Les élections législatives de mars ont abouti à un parlement divisé sans majorité claire. Bien que le parti social-démocrate soit resté le plus grand, il a perdu un nombre important de sièges. Ainsi, les élections anticipées organisées par Frederiksen n'ont pas apporté de gains, mais des pertes.
Depuis, des négociations ont eu lieu à Copenhague avec le parti libéral Venstre et d'autres en vue de former un nouveau gouvernement. Frederiksen a tenté de sécuriser son troisième mandat en tant que Première ministre, mais les pourparlers ont stagné.
Le roi Frederik X a demandé vendredi au ministre Troels Lund Poulsen de diriger les négociations pour un nouveau gouvernement. Poulsen est le chef du parti libéral Venstre et fait partie du gouvernement actuel en tant que vice-Premier ministre et ministre de la Défense.
Promotion
Vers la droite
Poulsen doit examiner si une coalition est possible sans la participation des sociaux-démocrates et des Modérés. Cela pourrait représenter un net basculement politique vers la droite pour le Danemark. Il n’est pas exclu que ce soit un gouvernement minoritaire ; un cabinet minoritaire est plus la norme que l’exception au Danemark.

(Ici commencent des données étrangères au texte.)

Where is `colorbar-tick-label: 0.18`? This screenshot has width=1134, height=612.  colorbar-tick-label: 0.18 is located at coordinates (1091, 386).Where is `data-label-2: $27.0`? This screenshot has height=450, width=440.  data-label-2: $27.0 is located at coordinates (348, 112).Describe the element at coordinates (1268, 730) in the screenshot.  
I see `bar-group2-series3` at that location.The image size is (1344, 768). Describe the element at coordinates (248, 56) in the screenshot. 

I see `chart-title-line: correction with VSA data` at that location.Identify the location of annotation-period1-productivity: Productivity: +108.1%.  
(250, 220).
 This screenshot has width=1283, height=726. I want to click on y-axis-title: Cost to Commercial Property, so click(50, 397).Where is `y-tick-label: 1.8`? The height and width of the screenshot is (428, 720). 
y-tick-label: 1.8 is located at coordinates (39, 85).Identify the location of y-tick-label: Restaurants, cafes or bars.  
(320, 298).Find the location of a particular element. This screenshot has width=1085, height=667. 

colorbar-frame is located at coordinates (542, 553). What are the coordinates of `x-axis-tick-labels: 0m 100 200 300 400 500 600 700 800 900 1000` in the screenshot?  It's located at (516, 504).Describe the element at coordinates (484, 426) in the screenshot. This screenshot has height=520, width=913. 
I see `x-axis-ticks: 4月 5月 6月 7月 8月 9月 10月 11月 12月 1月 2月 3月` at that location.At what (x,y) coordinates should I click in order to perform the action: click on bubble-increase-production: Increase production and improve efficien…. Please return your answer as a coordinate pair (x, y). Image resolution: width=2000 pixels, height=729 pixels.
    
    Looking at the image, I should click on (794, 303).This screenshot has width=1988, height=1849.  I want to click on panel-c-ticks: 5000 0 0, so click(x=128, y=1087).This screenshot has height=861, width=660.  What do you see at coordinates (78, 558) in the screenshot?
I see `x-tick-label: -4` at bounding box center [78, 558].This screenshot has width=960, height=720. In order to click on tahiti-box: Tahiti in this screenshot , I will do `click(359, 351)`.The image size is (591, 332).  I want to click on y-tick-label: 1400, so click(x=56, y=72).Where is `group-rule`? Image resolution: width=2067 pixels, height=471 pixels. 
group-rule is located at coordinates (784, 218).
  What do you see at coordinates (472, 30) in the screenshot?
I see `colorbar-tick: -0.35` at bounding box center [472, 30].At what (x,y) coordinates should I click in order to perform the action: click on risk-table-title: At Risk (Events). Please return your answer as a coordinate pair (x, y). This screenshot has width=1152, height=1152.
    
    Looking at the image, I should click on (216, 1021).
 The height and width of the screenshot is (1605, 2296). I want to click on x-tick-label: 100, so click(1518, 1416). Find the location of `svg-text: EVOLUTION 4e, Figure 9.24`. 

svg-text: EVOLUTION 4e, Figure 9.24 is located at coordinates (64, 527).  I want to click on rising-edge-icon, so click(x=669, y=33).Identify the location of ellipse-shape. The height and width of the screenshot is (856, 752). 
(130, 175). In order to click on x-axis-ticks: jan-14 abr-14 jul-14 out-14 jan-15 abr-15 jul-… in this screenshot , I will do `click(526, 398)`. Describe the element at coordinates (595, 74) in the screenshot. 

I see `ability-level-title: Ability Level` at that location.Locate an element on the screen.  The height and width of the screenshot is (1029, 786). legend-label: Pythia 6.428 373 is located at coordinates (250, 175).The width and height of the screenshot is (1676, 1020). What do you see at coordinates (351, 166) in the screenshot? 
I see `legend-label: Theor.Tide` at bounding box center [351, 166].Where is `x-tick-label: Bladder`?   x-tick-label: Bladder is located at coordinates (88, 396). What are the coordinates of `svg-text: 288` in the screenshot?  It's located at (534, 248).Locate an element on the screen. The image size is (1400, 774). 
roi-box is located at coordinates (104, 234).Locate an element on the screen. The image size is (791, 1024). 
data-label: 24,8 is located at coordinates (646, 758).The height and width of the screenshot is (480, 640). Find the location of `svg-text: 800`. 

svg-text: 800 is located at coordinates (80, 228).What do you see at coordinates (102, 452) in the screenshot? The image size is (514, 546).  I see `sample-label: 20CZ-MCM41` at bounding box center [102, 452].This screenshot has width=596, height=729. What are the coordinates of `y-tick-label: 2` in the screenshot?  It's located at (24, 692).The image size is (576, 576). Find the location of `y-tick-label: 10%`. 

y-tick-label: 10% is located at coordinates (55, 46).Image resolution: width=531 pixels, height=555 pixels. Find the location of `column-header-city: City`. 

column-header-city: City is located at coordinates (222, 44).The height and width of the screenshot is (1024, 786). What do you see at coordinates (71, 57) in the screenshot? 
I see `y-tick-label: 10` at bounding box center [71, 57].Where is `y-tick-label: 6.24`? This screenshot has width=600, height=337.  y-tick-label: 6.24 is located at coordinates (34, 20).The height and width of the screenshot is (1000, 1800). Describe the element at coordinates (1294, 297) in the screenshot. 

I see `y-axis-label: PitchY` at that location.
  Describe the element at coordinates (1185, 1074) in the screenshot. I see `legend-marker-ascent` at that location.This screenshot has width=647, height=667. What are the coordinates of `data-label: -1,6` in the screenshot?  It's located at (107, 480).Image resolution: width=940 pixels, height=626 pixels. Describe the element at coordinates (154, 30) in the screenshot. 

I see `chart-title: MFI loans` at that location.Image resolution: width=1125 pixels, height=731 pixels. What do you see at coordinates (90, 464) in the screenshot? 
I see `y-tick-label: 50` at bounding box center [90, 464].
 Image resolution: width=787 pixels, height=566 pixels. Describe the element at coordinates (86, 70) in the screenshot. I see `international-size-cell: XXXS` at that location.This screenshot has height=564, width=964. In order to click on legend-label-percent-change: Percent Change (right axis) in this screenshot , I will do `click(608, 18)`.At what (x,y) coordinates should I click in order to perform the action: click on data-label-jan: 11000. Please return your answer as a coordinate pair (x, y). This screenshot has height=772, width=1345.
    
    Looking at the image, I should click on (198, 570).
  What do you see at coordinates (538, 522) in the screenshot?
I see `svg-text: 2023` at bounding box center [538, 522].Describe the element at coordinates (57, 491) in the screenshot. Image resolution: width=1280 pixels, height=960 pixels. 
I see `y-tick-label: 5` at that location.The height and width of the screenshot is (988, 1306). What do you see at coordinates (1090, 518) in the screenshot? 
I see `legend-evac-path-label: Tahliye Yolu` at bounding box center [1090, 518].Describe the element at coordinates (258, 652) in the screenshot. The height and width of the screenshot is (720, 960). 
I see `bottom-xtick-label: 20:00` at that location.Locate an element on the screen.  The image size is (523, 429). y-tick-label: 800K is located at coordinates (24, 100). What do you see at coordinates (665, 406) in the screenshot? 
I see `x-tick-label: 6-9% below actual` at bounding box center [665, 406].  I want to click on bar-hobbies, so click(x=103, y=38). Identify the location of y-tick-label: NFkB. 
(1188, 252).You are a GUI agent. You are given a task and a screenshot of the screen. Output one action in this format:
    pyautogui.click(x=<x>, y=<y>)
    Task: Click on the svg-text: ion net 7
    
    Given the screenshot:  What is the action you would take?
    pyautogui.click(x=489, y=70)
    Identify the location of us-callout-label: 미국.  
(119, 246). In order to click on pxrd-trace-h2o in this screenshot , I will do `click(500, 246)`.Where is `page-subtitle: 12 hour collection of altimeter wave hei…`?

Bien que les sociaux-démocrates de Frederiksen soient restés le plus grand parti aux élections, ils ne se sont pas approchés d’une majorité au Folketing, le parlement danois. Par conséquent, elle reste dépendante de négociations complexes avec d’autres partis.
Sous pression
Ces dernières semaines, les tensions entre les partis impliqués dans les discussions de coalition se sont accrues. Plusieurs partis du centre-droit ont finalement soutenu l’idée de confier à Poulsen la conduite d’un nouveau cycle de négociations.
Frederiksen a elle-même reconnu que sa position était sous pression. Elle a déclaré que le résultat des élections laissait la place à la formation d’un gouvernement de centre-droit et que cela pourrait en être le début. Cela signifierait aussi la fin du mandat de Première ministre de Frederiksen, l’une des dirigeantes gouvernementales les plus expérimentées au sein de l’UE.
Il n’est pour l’instant pas clair si Poulsen trouvera un soutien suffisant pour former une nouvelle coalition. Si ce n’est pas le cas, la mission pourrait de nouveau être confiée à d’autres chefs de partis ou revenir à Frederiksen.